Excerpt:
>> START

§ 29A.10 Co-Brokerage in the Commercial Setting

JurisdictionUnited States
Publication year2022

§ 29A.10 Co-Brokerage in the Commercial Setting

[1]—In General

In residential leasing transactions, the brokers predominantly represent landlords. Tenant representation is quite rare. In the commercial arena, however, brokers may have a leasing function in addition to the other functions set forth in the management and leasing agreement for a building, or they may be hired by landlords for a specific project or time period, or by sublandlords, tenants or subtenants. In addition, commercial deals present potentially greater complexity than most residential deals. In these various settings, dealings between commercial real estate brokers, and the substance of co-brokerage agreements, depend in large part on the character of the brokers' relationship with the relevant parties and the resultant negotiation leverage between the primary broker and the co-broker.

>> END

Text and element pointing records
>> START

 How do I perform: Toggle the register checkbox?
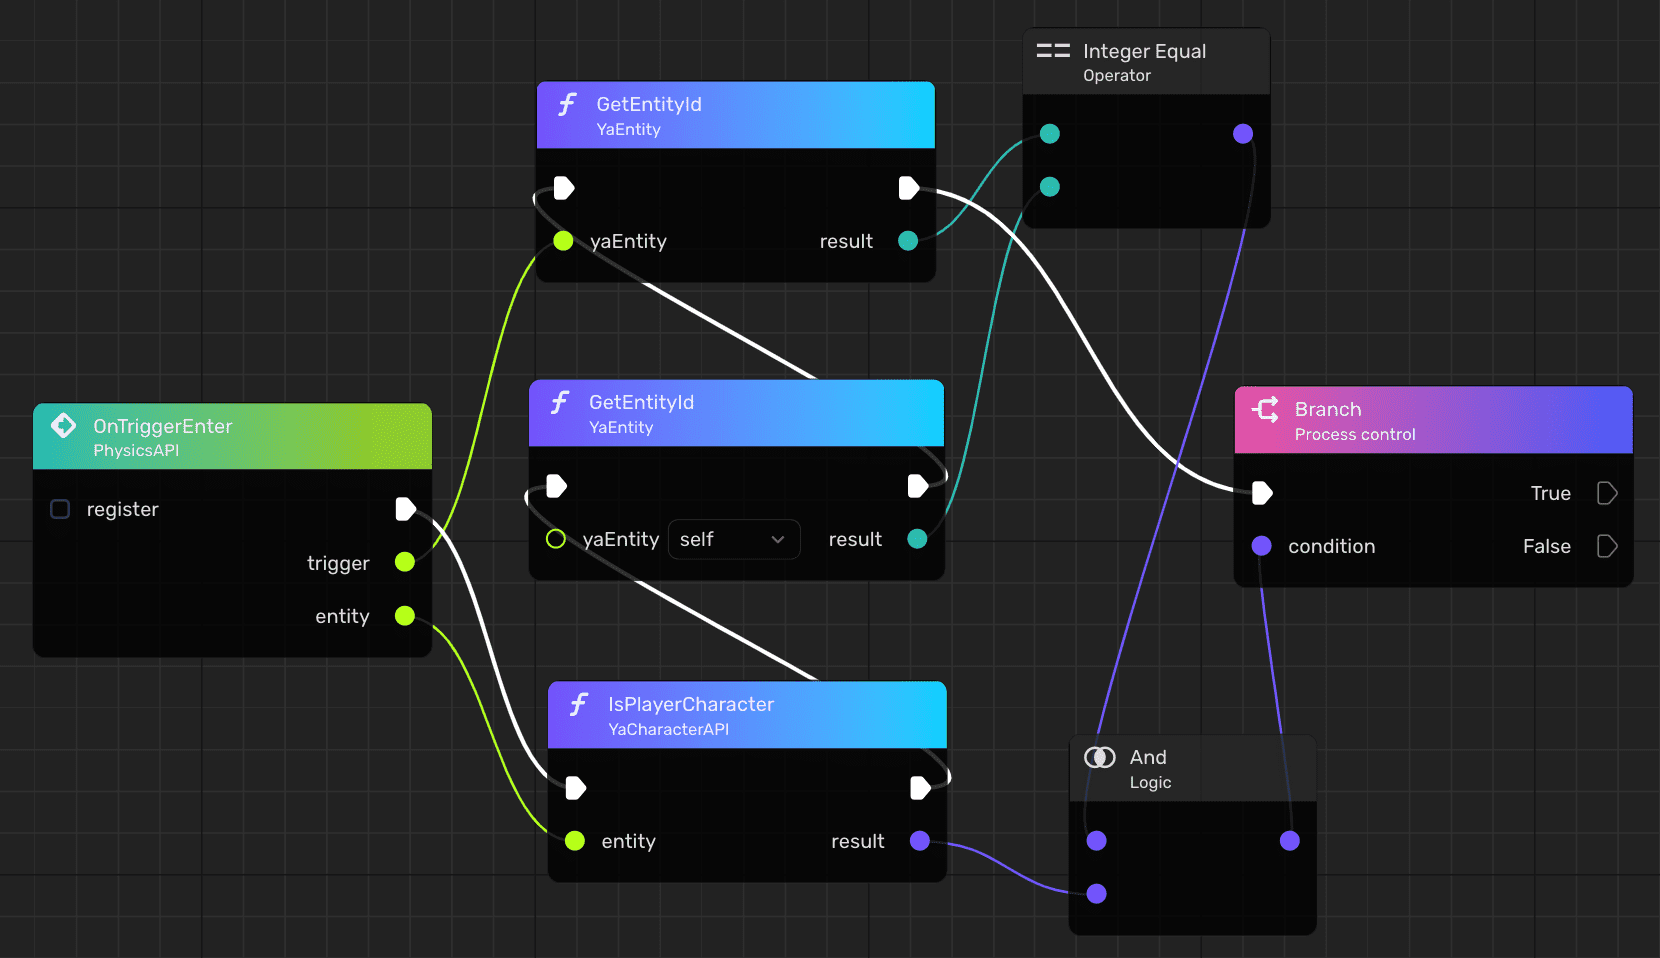(x=60, y=509)
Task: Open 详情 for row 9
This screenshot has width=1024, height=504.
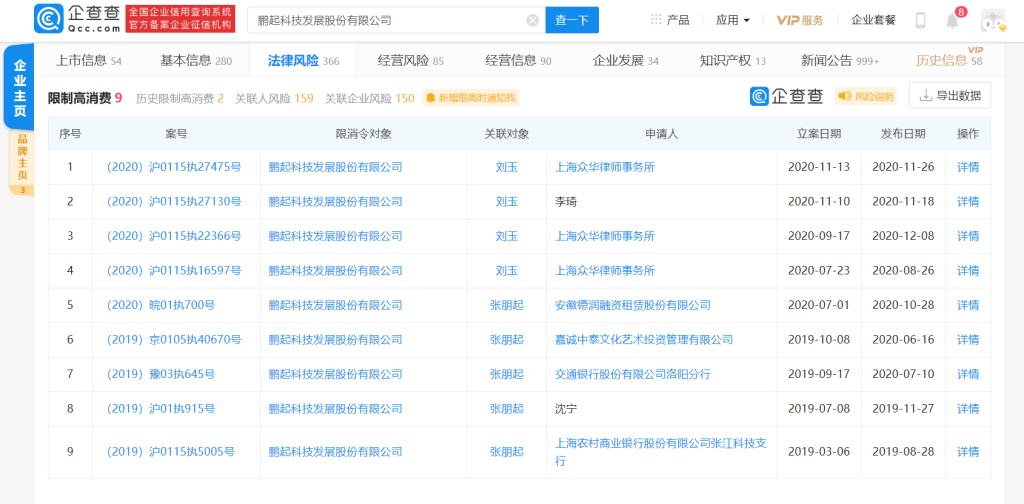Action: (968, 452)
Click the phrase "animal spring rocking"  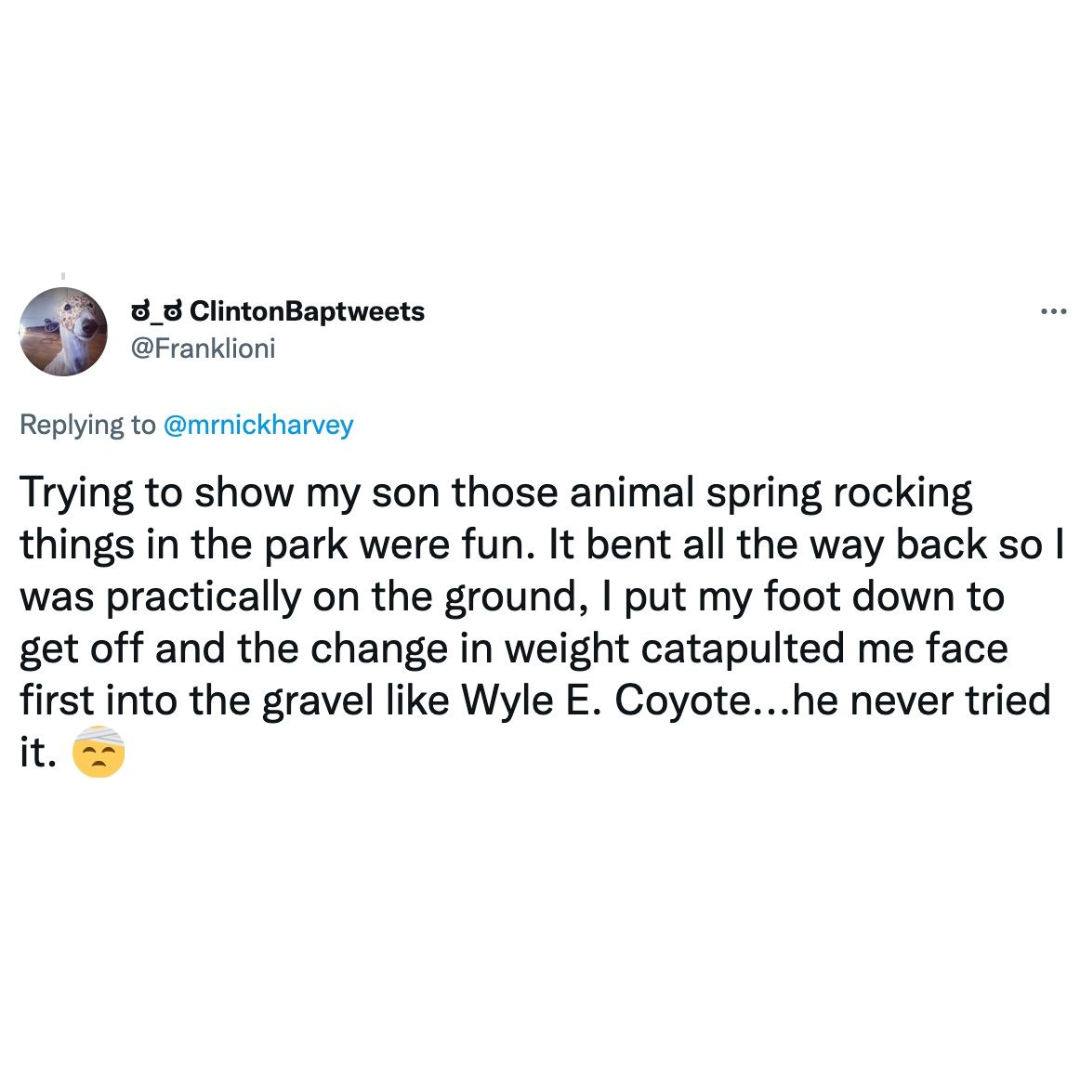click(765, 493)
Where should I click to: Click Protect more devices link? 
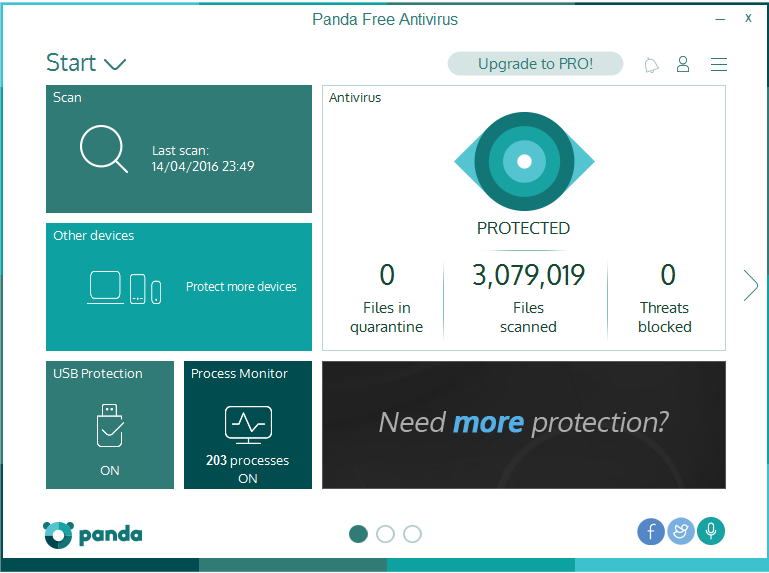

>> END

Please continue the section on co-brokerage in commercial real estate, starting right after its last sentence.

When a building owner and its agent enter into a management and leasing agreement, a co-brokers are commonly called "outside" brokers. If an exclusive agent is hired only for leasing one specific space in the building or for a specific project with a limited time period, cooperating brokers are commonly termed "co-brokers." The latter term is also prevalent for cooperating brokers in cases where an existing tenant hires a broker for subleasing its space and when a prospective tenant or subtenant hires a broker to find a suitable premises. Often, however, the terms "cooperating broker," "co-broker" and "outside broker" are simply used interchangeably. On occasion, a building owner might enter into a direct agreement with two brokers, both of whom would be acting together as prime brokers and sharing the commission.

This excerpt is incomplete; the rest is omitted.